* _Task instructions_: The response must consist of every record, restated word for word.

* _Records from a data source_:
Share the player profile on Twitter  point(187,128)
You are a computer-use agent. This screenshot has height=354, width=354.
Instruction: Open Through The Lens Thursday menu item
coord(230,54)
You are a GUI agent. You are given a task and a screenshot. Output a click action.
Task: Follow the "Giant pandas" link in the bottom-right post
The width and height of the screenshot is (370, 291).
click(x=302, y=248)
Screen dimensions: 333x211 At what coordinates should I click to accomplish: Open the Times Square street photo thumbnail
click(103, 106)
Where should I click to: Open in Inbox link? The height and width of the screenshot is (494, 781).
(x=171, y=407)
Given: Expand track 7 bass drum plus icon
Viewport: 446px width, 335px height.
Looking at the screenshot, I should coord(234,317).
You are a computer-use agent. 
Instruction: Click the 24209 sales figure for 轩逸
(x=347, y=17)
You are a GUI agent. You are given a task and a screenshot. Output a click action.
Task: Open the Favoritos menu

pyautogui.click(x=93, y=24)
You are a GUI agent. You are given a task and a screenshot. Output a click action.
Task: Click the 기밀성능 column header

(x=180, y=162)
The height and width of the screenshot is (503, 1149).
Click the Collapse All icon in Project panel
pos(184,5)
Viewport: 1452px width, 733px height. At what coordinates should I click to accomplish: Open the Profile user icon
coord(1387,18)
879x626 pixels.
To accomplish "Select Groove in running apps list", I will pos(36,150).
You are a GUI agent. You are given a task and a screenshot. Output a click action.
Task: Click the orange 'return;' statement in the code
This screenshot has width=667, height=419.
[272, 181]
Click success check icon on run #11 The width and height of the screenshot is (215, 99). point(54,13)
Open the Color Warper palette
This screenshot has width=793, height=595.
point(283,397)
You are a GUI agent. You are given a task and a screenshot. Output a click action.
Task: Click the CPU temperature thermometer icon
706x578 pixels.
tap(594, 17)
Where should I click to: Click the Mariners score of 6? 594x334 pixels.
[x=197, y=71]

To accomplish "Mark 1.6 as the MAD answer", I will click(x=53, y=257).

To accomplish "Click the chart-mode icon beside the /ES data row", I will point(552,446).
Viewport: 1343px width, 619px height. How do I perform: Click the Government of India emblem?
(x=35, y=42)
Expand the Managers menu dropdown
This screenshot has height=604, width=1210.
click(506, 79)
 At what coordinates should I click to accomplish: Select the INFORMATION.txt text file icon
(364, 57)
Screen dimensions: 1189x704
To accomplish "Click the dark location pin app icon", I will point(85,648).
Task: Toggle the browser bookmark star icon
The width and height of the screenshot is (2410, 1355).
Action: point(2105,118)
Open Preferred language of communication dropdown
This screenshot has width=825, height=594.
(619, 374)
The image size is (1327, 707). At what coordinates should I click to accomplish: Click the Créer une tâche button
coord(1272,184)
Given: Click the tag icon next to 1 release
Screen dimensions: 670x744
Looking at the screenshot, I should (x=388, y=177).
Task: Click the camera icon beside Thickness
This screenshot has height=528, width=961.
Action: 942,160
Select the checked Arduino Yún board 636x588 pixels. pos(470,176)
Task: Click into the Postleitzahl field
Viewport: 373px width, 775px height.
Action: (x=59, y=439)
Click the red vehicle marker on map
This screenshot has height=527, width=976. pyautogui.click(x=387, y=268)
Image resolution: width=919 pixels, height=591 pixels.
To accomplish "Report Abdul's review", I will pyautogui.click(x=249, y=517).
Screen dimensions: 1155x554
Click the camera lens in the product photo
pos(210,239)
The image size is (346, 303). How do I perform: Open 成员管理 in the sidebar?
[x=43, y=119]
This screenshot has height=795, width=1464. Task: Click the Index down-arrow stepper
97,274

* _Task output_:
Share the player profile on Twitter  point(187,128)
You are a computer-use agent. This screenshot has height=354, width=354.
Instruction: Open Through The Lens Thursday menu item
coord(230,54)
You are a GUI agent. You are given a task and a screenshot. Output a click action.
Task: Follow the "Giant pandas" link in the bottom-right post
The width and height of the screenshot is (370, 291).
click(x=302, y=248)
Screen dimensions: 333x211 At what coordinates should I click to accomplish: Open the Times Square street photo thumbnail
click(103, 106)
Where should I click to: Open in Inbox link? The height and width of the screenshot is (494, 781).
(x=171, y=407)
Given: Expand track 7 bass drum plus icon
Viewport: 446px width, 335px height.
Looking at the screenshot, I should coord(234,317).
You are a computer-use agent. 
Instruction: Click the 24209 sales figure for 轩逸
(x=347, y=17)
You are a GUI agent. You are given a task and a screenshot. Output a click action.
Task: Open the Favoritos menu

pyautogui.click(x=93, y=24)
You are a GUI agent. You are given a task and a screenshot. Output a click action.
Task: Click the 기밀성능 column header

(x=180, y=162)
The height and width of the screenshot is (503, 1149).
Click the Collapse All icon in Project panel
pos(184,5)
Viewport: 1452px width, 733px height. At what coordinates should I click to accomplish: Open the Profile user icon
coord(1387,18)
879x626 pixels.
To accomplish "Select Groove in running apps list", I will pos(36,150).
You are a GUI agent. You are given a task and a screenshot. Output a click action.
Task: Click the orange 'return;' statement in the code
This screenshot has width=667, height=419.
[272, 181]
Click success check icon on run #11 The width and height of the screenshot is (215, 99). point(54,13)
Open the Color Warper palette
This screenshot has width=793, height=595.
point(283,397)
You are a GUI agent. You are given a task and a screenshot. Output a click action.
Task: Click the CPU temperature thermometer icon
706x578 pixels.
tap(594, 17)
Where should I click to: Click the Mariners score of 6? 594x334 pixels.
[x=197, y=71]

To accomplish "Mark 1.6 as the MAD answer", I will click(x=53, y=257).

To accomplish "Click the chart-mode icon beside the /ES data row", I will point(552,446).
Viewport: 1343px width, 619px height. How do I perform: Click the Government of India emblem?
(x=35, y=42)
Expand the Managers menu dropdown
This screenshot has height=604, width=1210.
click(506, 79)
 At what coordinates should I click to accomplish: Select the INFORMATION.txt text file icon
(364, 57)
Screen dimensions: 1189x704
To accomplish "Click the dark location pin app icon", I will point(85,648).
Task: Toggle the browser bookmark star icon
The width and height of the screenshot is (2410, 1355).
Action: point(2105,118)
Open Preferred language of communication dropdown
This screenshot has width=825, height=594.
(619, 374)
The image size is (1327, 707). At what coordinates should I click to accomplish: Click the Créer une tâche button
coord(1272,184)
Given: Click the tag icon next to 1 release
Screen dimensions: 670x744
Looking at the screenshot, I should (x=388, y=177).
Task: Click the camera icon beside Thickness
This screenshot has height=528, width=961.
Action: 942,160
Select the checked Arduino Yún board 636x588 pixels. pos(470,176)
Task: Click into the Postleitzahl field
Viewport: 373px width, 775px height.
Action: (x=59, y=439)
Click the red vehicle marker on map
This screenshot has height=527, width=976. pyautogui.click(x=387, y=268)
Image resolution: width=919 pixels, height=591 pixels.
To accomplish "Report Abdul's review", I will pyautogui.click(x=249, y=517).
Screen dimensions: 1155x554
Click the camera lens in the product photo
pos(210,239)
The image size is (346, 303). How do I perform: Open 成员管理 in the sidebar?
[x=43, y=119]
This screenshot has height=795, width=1464. Task: Click the Index down-arrow stepper
97,274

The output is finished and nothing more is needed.